La Bombonera explotó: insultos para los jugadores y la dirigencia de Riquelme

El clima en la Bombonera fue irrespirable. Tras el empate ante Lanús y justo antes de los penales, los hinchas de Boca estallaron como nunca antes en la era Riquelme. Desde las plateas, por primera vez, apuntaron sus broncas hacia la dirigencia: “¡La Comisión, la Comisión, se va a la p… que los parió!”, tronó con furia desde los sectores más calmos de la cancha. El desahogo llegó recién con la clasificación, pero la herida quedó abierta.

Durante toda la noche se sintió el malestar. Ya desde el anuncio del equipo, hubo silbidos para Marcos Rojo, Tomás Belmonte y Alan Velasco. A los 26 minutos del primer tiempo, tras una jugada de peligro de Lanús, sonó el clásico “¡Movete, Boca, movete!”, un reclamo claro por más actitud. Al finalizar la primera parte, los silbidos se generalizaron para todo el equipo.

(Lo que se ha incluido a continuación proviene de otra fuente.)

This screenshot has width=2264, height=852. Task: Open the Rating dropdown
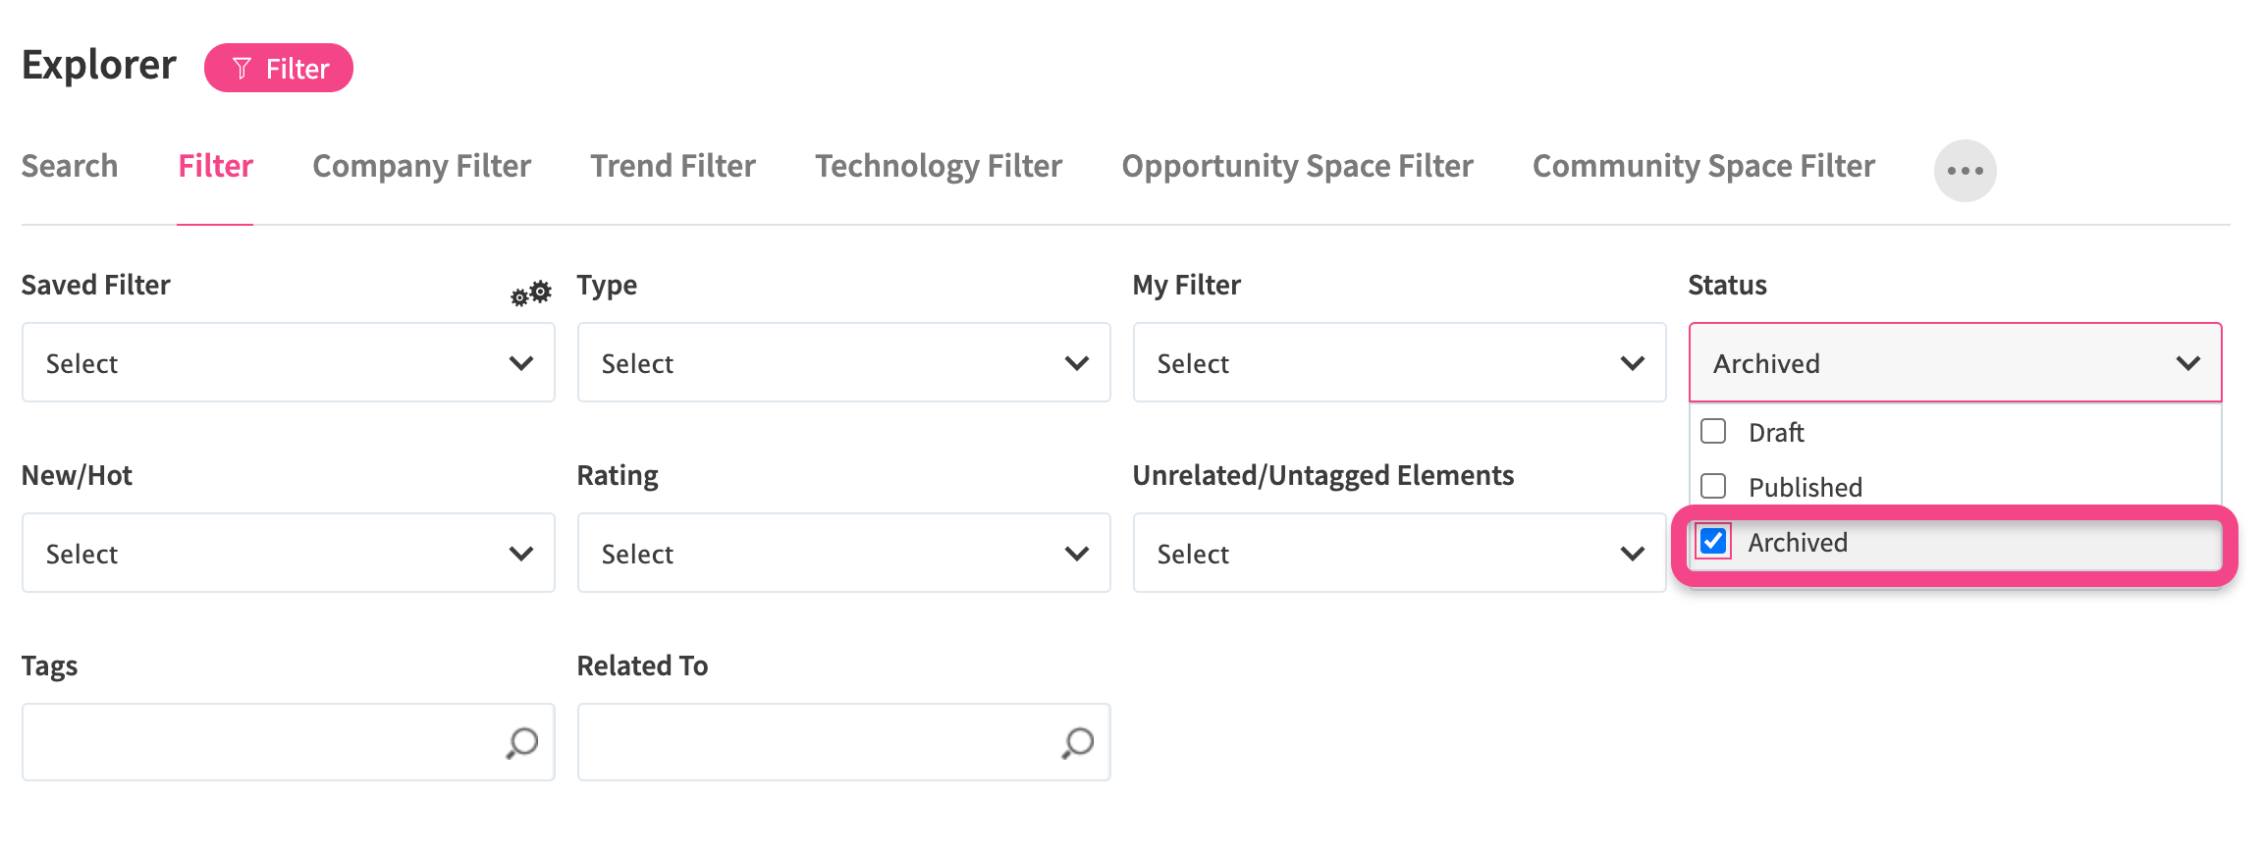pyautogui.click(x=843, y=554)
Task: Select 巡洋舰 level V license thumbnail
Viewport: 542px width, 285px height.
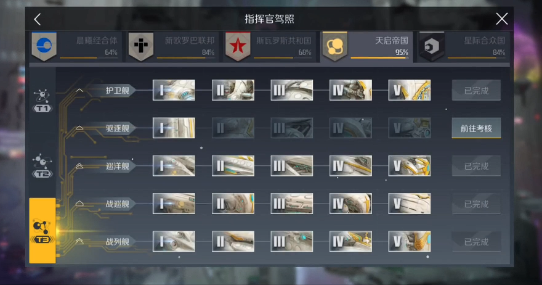Action: 410,166
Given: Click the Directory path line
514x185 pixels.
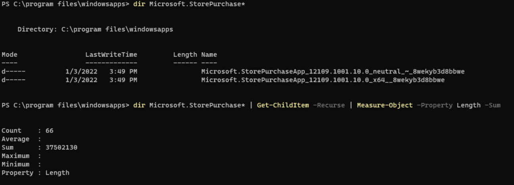Looking at the screenshot, I should 95,29.
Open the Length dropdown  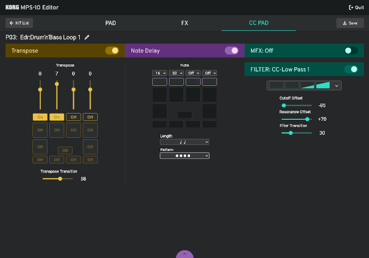coord(185,142)
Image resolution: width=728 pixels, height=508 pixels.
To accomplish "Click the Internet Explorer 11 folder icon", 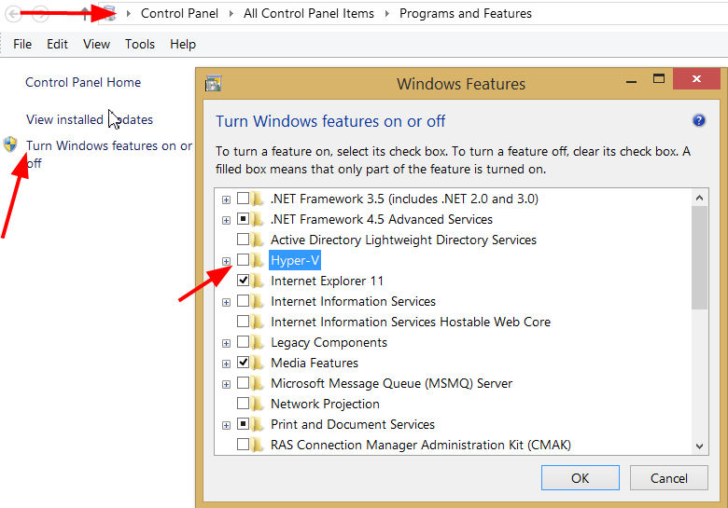I will [259, 281].
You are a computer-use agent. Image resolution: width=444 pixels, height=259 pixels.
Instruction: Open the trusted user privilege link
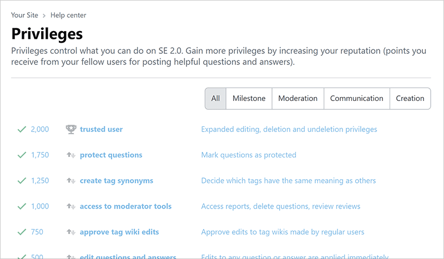[101, 129]
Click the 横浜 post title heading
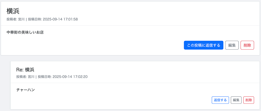Screen dimensions: 261x111 point(13,11)
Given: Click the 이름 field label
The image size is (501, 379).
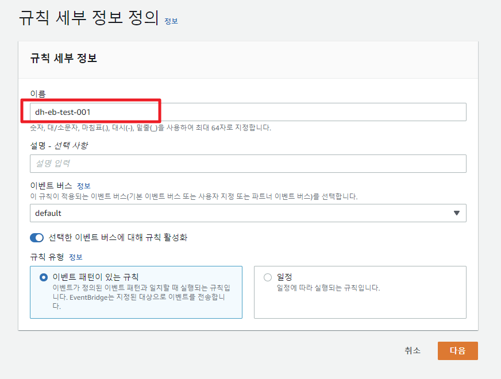Looking at the screenshot, I should 37,93.
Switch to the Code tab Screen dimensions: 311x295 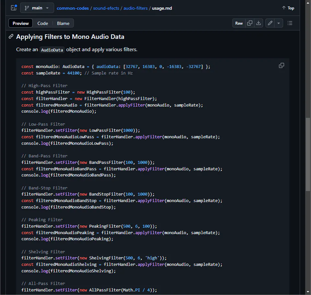point(42,23)
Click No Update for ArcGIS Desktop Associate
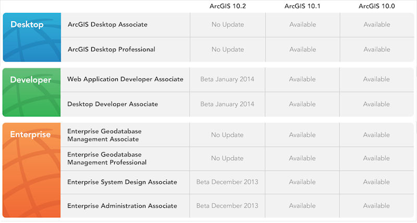This screenshot has width=417, height=223. 227,25
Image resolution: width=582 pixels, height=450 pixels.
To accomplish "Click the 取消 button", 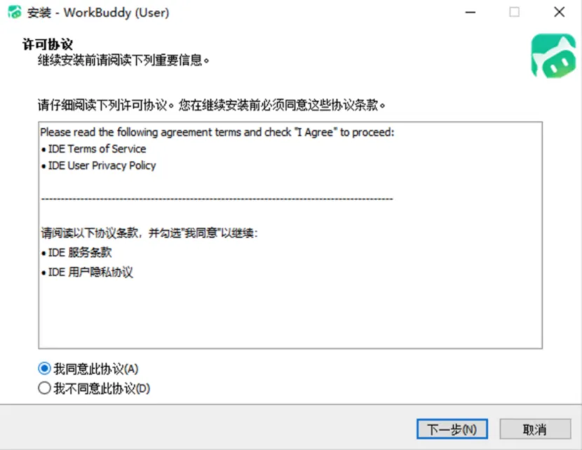I will [x=535, y=429].
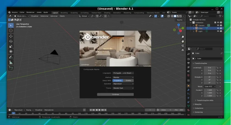The height and width of the screenshot is (125, 231).
Task: Toggle camera view icon in viewport
Action: pyautogui.click(x=183, y=46)
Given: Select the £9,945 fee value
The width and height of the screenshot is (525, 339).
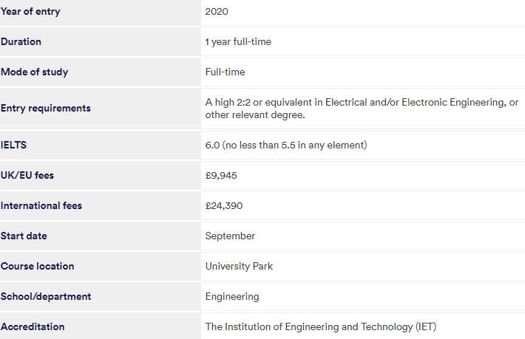Looking at the screenshot, I should pyautogui.click(x=221, y=176).
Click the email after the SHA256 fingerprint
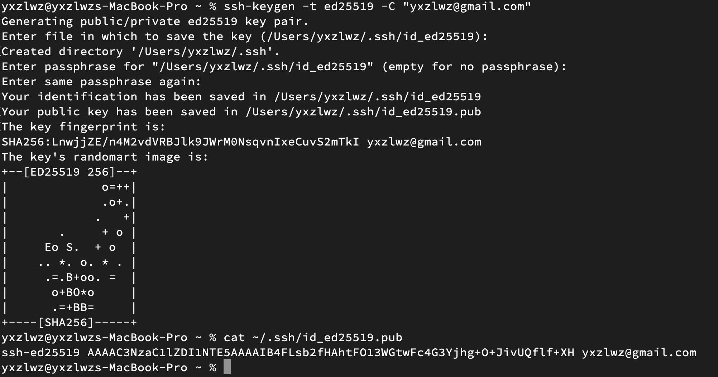 pos(424,142)
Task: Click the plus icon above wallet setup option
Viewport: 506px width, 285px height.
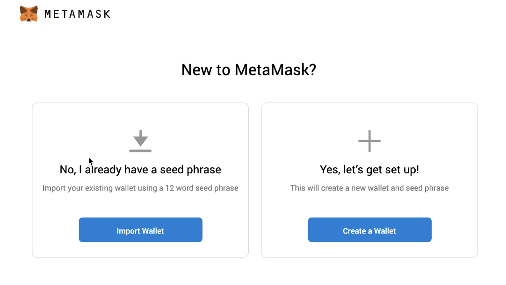Action: (x=369, y=141)

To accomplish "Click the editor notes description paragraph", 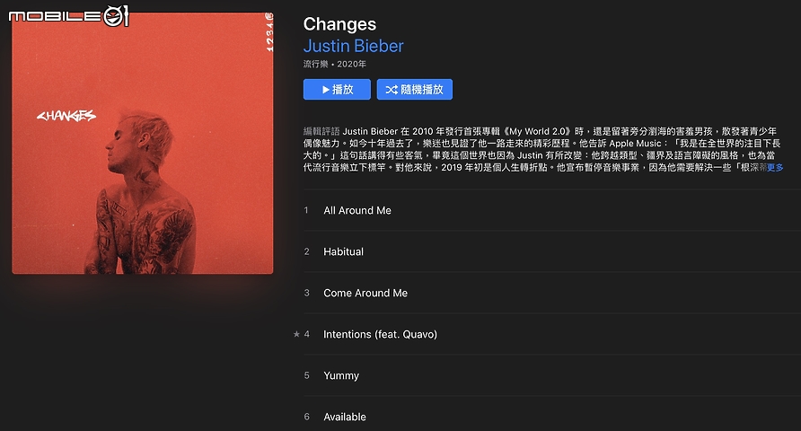I will 543,149.
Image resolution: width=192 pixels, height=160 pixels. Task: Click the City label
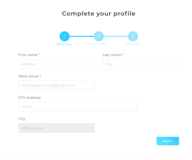point(22,119)
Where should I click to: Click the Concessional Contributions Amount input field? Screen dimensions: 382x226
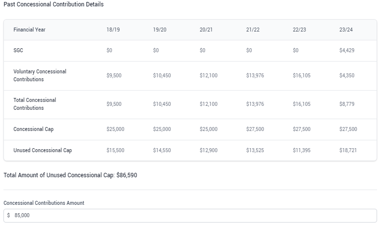pos(190,215)
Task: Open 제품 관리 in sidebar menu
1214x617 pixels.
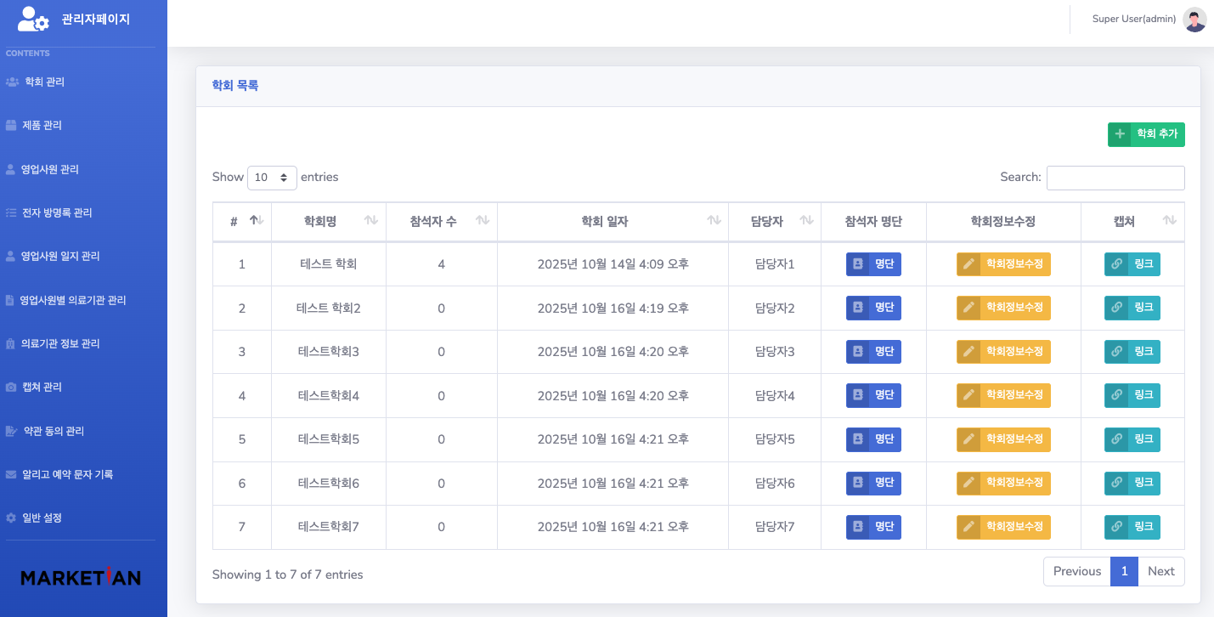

En el segundo tiempo, la tensión no bajó. Por el contrario, fue creciendo y terminó con los cánticos más duros: “¡Jugadores, la concha de su madre!” y el demoledor “¡Que se vayan todos, que no quede ni uno solo!”. Pero el verdadero punto de quiebre fue al terminar los 90 minutos, cuando el grito se desvió hacia la dirigencia, específicamente al Consejo de Fútbol liderado por viejas glorias como Cascini, Serna y Delgado. Aunque el nombre de Riquelme no fue mencionado directamente, el mensaje fue claro.

La reacción de la Popular no tardó: “¡Plateísta botón, sos un hijo de puta!”, devolvieron, evidenciando una grieta que crece entre sectores de la hinchada.

Más allá del repudio general, hubo tres apuntados en particular. Marcos Rojo fue silbado al ingresar y perdonado parcialmente tras convertir su penal (lleva 9 de 9). Su historial de lesiones, sus polémicas declaraciones tras el último Superclásico y el flojo presente del equipo pesan en su espalda.

Belmonte también fue blanco de silbidos, especialmente por su bajo rendimiento. Aunque su nivel no ha sido muy distinto al del resto, parece no haber logrado aún conectar con la gente.

El caso más delicado es el de Alan Velasco. La pesada etiqueta de “refuerzo millonario” y su penal fallado ante Alianza Lima —que dejó a Boca sin Libertadores— lo dejaron en el centro de la tormenta. Su nivel hasta ahora no justifica la inversión y los hinchas lo sienten.

En definitiva, la clasificación por penales alivió la noche, pero no borró el mensaje. La Bombonera habló, y por primera vez en mucho tiempo, lo hizo contra todos.